Figure 5 Effects of drugs on indomethacin-induced vascular permeability and oxidative stress. Animals were given indomethacin (10 mg/kg, po) and killed 24 h later. AL-Na (250 and 500 mg/kg) or Reb (100 mg/kg) was given orally twice at 30 min before and 6 h after administration of indomethacin. A Vascular permeability; B: Superdismdeoxidase content; C: Glutathione peroxidase activity; D: Catalase activity were measured. Each column and vertical bar represents the mean ± SE (n = 8). Significantly different from the control group at ^aP < 0.05 and ^bP < 0.01 (Student’s t-test); Significantly different from the indomethacin group at ^cP < 0.05 and ^dP < 0.01, respectively (Dunnett’s test). Cont: Control; IND: Indomethacin; AL-Na: Sodium alginate; Reb: Rebamipide.

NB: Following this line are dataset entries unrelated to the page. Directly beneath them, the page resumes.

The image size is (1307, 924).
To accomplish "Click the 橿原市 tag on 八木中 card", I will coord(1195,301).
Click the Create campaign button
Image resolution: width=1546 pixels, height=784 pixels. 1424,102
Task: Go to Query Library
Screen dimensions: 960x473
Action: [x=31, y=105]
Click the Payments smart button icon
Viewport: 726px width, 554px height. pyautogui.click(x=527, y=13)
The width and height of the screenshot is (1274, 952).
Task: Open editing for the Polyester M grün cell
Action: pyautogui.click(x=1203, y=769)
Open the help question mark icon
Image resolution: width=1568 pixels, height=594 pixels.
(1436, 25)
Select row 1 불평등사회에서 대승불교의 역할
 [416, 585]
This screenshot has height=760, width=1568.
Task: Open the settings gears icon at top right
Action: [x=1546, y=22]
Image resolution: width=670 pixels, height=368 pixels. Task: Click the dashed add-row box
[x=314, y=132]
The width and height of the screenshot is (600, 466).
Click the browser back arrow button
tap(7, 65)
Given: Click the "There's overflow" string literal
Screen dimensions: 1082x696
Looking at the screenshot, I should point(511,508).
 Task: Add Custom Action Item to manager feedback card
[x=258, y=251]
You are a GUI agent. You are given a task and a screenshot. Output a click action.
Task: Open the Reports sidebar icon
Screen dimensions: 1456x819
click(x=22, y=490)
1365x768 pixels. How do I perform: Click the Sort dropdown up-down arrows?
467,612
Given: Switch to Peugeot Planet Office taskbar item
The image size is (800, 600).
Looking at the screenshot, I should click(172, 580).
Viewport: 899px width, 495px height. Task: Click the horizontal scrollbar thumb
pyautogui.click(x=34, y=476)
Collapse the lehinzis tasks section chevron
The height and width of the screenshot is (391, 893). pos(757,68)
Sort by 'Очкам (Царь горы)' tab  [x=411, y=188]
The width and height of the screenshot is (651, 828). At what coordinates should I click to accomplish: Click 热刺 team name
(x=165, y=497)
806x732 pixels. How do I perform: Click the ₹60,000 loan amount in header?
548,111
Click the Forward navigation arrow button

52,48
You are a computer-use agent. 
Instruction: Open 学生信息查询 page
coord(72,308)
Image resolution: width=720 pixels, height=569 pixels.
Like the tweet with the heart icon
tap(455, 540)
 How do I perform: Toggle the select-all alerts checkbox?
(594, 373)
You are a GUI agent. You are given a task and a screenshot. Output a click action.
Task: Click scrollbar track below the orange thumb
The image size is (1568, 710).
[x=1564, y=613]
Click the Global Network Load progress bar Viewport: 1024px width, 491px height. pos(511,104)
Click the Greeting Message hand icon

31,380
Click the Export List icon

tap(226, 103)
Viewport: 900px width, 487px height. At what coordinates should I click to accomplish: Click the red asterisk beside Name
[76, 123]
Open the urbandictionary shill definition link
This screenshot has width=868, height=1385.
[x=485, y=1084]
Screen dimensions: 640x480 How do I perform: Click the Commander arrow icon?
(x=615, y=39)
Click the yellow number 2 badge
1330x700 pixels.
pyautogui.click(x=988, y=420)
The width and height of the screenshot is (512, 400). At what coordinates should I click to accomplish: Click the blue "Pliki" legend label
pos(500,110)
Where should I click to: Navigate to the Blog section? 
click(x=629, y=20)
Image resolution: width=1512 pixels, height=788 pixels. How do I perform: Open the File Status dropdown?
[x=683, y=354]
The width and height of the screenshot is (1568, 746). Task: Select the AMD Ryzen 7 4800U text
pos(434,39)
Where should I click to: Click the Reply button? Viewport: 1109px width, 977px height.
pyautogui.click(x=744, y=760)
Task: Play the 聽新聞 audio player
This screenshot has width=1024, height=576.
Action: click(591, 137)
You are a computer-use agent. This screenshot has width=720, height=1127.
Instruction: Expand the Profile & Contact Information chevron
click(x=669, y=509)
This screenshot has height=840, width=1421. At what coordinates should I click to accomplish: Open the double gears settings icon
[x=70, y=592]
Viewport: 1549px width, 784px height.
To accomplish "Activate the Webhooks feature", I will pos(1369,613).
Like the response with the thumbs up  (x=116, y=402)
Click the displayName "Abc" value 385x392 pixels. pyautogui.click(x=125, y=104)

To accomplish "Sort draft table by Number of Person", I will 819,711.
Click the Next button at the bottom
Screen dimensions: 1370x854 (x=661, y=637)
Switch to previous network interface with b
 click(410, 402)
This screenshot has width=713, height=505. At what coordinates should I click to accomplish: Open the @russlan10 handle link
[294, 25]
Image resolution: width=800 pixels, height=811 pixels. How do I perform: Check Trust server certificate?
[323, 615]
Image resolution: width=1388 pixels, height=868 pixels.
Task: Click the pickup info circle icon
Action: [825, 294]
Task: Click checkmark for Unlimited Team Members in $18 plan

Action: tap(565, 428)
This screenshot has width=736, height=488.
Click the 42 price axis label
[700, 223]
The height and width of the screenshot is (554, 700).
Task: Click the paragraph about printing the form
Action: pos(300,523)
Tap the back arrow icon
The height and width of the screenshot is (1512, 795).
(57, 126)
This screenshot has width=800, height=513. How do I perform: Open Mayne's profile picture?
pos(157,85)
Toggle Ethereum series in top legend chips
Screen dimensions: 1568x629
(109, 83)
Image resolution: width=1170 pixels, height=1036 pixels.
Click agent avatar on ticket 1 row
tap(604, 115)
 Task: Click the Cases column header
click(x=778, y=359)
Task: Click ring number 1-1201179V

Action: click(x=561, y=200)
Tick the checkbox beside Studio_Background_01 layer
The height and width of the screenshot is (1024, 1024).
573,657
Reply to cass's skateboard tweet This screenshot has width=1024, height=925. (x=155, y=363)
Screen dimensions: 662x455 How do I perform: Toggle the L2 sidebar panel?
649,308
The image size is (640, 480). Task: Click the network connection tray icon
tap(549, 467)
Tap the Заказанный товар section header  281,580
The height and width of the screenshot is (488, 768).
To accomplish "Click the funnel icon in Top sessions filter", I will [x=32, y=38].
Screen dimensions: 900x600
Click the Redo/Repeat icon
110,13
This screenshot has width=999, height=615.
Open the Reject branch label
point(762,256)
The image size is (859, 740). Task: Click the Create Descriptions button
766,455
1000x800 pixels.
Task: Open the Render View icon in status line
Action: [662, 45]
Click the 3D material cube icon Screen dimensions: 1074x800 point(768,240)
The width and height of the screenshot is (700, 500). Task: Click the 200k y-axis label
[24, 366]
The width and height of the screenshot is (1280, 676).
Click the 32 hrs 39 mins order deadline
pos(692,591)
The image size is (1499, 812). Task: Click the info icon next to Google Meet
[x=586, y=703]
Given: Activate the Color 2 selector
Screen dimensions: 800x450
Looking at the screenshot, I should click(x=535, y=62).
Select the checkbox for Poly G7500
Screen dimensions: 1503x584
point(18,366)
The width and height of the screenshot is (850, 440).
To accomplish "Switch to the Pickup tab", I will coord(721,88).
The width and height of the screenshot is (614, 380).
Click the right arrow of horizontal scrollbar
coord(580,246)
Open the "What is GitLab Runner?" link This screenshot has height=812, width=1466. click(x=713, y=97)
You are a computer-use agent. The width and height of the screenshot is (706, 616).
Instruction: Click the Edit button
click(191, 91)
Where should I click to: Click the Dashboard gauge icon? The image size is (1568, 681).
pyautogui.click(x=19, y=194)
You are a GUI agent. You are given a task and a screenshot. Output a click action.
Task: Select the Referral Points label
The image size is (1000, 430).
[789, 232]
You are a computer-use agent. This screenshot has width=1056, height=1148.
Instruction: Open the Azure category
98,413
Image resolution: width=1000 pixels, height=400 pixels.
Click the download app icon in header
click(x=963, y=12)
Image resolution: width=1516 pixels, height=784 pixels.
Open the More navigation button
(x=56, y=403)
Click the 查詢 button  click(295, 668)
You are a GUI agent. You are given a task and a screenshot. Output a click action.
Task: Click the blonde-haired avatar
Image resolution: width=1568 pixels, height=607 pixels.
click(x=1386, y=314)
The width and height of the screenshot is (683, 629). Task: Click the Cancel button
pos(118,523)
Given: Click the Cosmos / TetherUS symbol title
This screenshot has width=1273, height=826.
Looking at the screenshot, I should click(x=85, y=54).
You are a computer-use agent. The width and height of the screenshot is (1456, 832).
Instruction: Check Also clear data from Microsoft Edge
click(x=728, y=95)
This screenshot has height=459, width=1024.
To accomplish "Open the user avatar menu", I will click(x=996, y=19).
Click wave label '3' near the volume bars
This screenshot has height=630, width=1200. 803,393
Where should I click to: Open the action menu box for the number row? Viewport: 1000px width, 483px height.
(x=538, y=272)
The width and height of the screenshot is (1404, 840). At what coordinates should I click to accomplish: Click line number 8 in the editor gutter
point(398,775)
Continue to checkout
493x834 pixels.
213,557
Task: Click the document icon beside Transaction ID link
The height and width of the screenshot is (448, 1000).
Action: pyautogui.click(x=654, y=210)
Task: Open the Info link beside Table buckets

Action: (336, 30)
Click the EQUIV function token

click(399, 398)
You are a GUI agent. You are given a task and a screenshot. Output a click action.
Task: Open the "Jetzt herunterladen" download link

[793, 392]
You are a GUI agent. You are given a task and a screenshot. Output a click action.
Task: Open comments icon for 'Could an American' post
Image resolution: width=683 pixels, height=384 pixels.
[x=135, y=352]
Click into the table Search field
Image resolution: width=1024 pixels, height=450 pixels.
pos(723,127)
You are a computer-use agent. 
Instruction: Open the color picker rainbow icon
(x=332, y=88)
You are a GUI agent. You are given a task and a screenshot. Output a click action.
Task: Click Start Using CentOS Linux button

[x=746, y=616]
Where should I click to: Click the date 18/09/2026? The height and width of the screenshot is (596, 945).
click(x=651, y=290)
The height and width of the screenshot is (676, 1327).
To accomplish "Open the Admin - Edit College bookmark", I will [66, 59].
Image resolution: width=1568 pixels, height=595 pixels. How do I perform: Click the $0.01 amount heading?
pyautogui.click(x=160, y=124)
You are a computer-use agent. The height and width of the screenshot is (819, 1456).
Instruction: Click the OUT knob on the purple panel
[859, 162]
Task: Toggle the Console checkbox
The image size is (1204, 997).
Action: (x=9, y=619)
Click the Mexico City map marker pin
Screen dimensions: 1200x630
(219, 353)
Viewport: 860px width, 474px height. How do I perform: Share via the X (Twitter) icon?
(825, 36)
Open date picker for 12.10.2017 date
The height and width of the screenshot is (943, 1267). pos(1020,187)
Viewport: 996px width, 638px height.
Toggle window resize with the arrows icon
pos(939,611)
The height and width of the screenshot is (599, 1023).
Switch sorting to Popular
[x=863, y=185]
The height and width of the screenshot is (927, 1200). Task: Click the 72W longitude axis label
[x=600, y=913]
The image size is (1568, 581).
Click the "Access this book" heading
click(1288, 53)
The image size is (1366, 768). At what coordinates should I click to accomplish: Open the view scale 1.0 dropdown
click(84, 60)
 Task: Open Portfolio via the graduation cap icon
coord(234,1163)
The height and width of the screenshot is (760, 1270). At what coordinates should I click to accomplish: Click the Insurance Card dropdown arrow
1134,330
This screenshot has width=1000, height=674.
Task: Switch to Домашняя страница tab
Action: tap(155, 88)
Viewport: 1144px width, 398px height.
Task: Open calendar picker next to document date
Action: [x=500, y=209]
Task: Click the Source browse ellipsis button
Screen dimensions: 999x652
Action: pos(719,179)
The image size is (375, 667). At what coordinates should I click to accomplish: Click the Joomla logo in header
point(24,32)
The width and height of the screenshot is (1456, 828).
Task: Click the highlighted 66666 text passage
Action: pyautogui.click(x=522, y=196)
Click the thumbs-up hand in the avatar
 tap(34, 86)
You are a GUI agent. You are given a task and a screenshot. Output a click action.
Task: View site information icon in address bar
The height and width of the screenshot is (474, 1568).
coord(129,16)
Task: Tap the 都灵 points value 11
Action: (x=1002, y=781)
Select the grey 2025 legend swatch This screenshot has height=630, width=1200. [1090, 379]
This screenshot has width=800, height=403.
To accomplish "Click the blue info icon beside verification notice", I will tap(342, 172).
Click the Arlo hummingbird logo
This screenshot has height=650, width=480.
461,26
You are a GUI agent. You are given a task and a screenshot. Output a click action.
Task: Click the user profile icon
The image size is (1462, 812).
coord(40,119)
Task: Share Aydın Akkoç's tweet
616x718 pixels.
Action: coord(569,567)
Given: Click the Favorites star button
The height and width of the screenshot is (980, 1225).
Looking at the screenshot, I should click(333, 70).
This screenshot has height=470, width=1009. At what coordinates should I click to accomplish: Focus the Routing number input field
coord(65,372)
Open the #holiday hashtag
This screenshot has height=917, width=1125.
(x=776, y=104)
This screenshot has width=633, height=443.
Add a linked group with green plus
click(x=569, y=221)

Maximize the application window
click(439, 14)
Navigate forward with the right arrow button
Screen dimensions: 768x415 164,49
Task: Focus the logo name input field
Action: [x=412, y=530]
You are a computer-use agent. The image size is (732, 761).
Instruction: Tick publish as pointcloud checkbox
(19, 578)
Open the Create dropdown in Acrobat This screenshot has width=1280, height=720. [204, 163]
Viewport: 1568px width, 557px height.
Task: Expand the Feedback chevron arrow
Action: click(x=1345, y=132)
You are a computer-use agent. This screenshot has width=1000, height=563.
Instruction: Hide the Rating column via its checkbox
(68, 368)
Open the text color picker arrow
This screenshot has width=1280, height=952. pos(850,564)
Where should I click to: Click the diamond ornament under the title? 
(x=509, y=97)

Figure 6 Effects of drugs on indomethacin-induced mucin depletion in small intestine. Animals were given indomethacin (10 mg/kg, po) and killed 24 h later. AL-Na (250 and 500 mg/kg) or Reb (100 mg/kg) was given orally twice at 30 min before and 6 h after administration of indomethacin. A: The mucin of the small intestine was measured; B: PAS-stained microscopic observations of the rat small intestinal mucosa of the control (Cont) group; C: Indomethacin (IND); D: AL-Na (250 mg/kg); E: AL-Na (500 mg/kg); F: Reb (100 mg/kg). Each column and vertical bar represents the mean ± SE (n = 8). Significantly different from the Cont group at ^bP < 0.01 (Student’s t-test). Significantly different from the IND group at ^dP < 0.01 and ^cP < 0.05 (Dunnett’s test). AL-Na: Sodium alginate; Reb: Rebamipide.

Figure 7 Effects of low molecular sodium alginate on indomethacin-induced small intestinal lesions. Animals were given indomethacin (10 mg/kg, po) and killed 24 h later. Original AL-Na (500 mg/kg), low AL-Na (500 mg/kg) or CMC-Na (250 mg/kg) was given orally twice at 30 min before and 6 h after administration of indomethacin. (A) The lesion areas were measured. (B) The vascular permeability was measured. Each column and vertical bar represents the mean ± SE (n = 8). Significantly different from the control group at ^bP < 0.01 (Student’s t-test). Significantly different from the indomethacin group at ^aP < 0.05 and ^dP < 0.01 (Dunnett’s test). Cont: Control; IND: Indomethacin; AL-Na: Sodium alginate; Low AL-Na: Low molecular sodium alginate; CMC-Na: Sodium carboxymethylcellulose.